The field’s text settings are stored in its default appearance string, “DA” in the annotation’s dictionary. The appearance string encodes the font settings for the field.

You can find the default appearance string with code similar to the following:

FieldIterator itr = pdfdoc.GetFieldIterator();
for(; itr.HasNext(); itr.Next()) {
Field field = itr.Current();
Console.WriteLine(“Field name: {0}”, field.GetName());
Obj da_obj = field.GetSDFObj().Get(“DA”).Value();
if (da_obj != null)
{
string da = da_obj.GetAsPDFText();
// parse da to find font information
}
}

Once you have the default appearance string, you would need to parse it to find font information. The format is documented in the PDF Reference Manual (http://www.pdftron.com/downloads/PDFReference16.pdf, Table 8.71 in Chapter 8.6.2).

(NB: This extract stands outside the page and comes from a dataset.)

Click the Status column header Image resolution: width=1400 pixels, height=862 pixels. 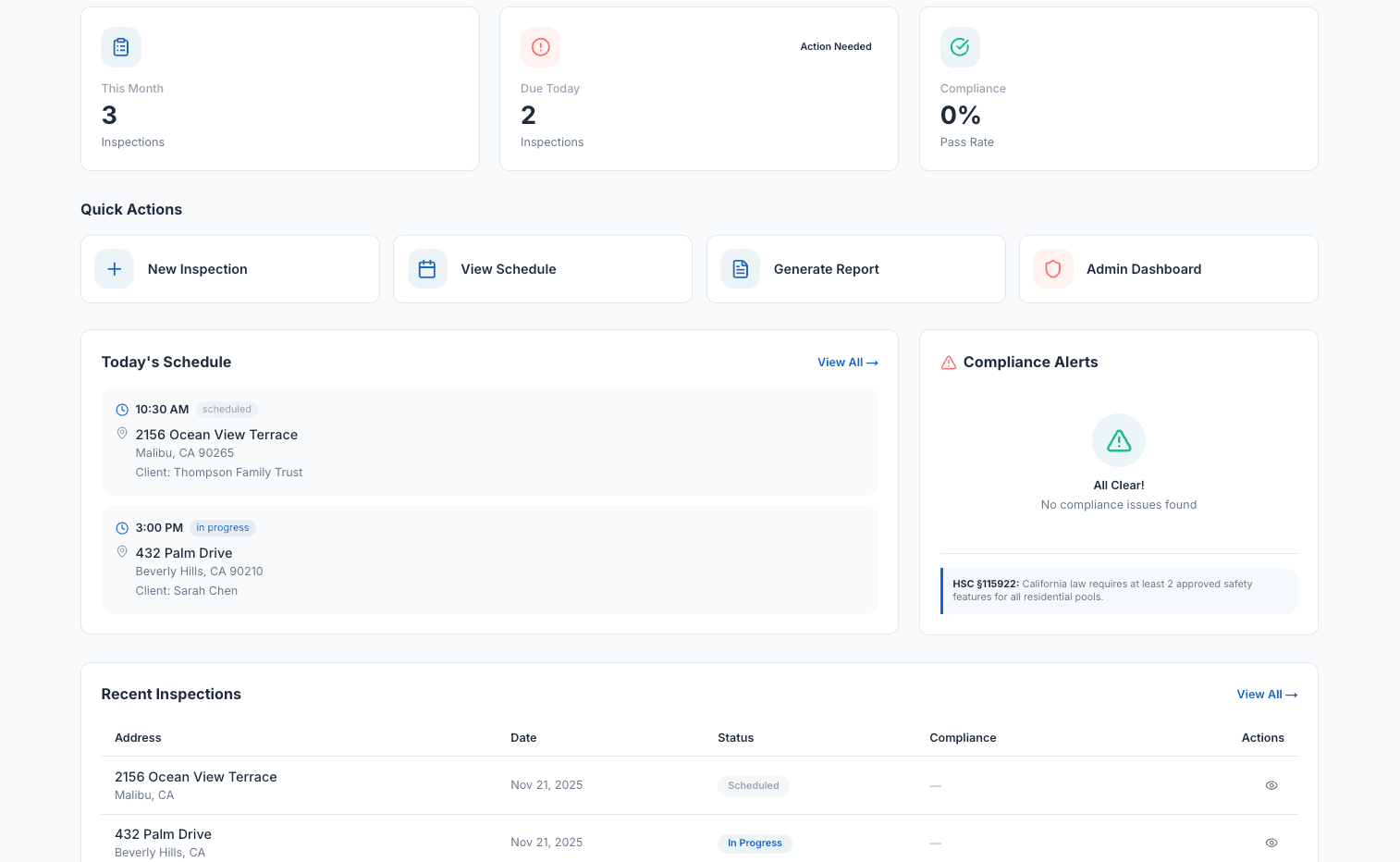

The following are examples of DA strings:

// Set font size to 10 pts. Set text color to black (0, 0, 0).
fld.PutString(“DA”, "/Arial 10 Tf 0 0 0 rg ");

// Auto-size font (font size = 0). Set text color to red (1, 0, 0).
fld.PutString(“DA”, "/Arial 0 Tf 1 0 0 rg ");

// Set font size to 14 pts. Set text color to green (0, 0, 1).
fld.PutString(“DA”, "/Arial 0 Tf 0 0 1 rg ");

// Auto-size font (font size = 0). Set character spacing (Tc) to 0.25.
Set text color to gray (0.5, 0.5, 0.5).
fld.PutString(“DA”, "/Courier 0 Tf 0.25 Tc 0.5 0.5 0.5 rg ");

// Set the explicit text matrix (scale text 0.5 horizontally, 1.5
times vertically, offset by [10,20]).
fld.PutString(“DA”, "/Courier 12 Tf 0.5 0 0 1.7 10 20 Tm ");

The font name typically, but not always, appears as the first element of the string. Because the default appearance string must always contain a Tf operator, you could search the string for a regular expression similar to “/(.*) (\d+) Tf” to find the font name and font type.

You would like to be able to add a default appearance as well. You could do so with field.GetSDFObj().PutString(), creating a default appearance string as described above.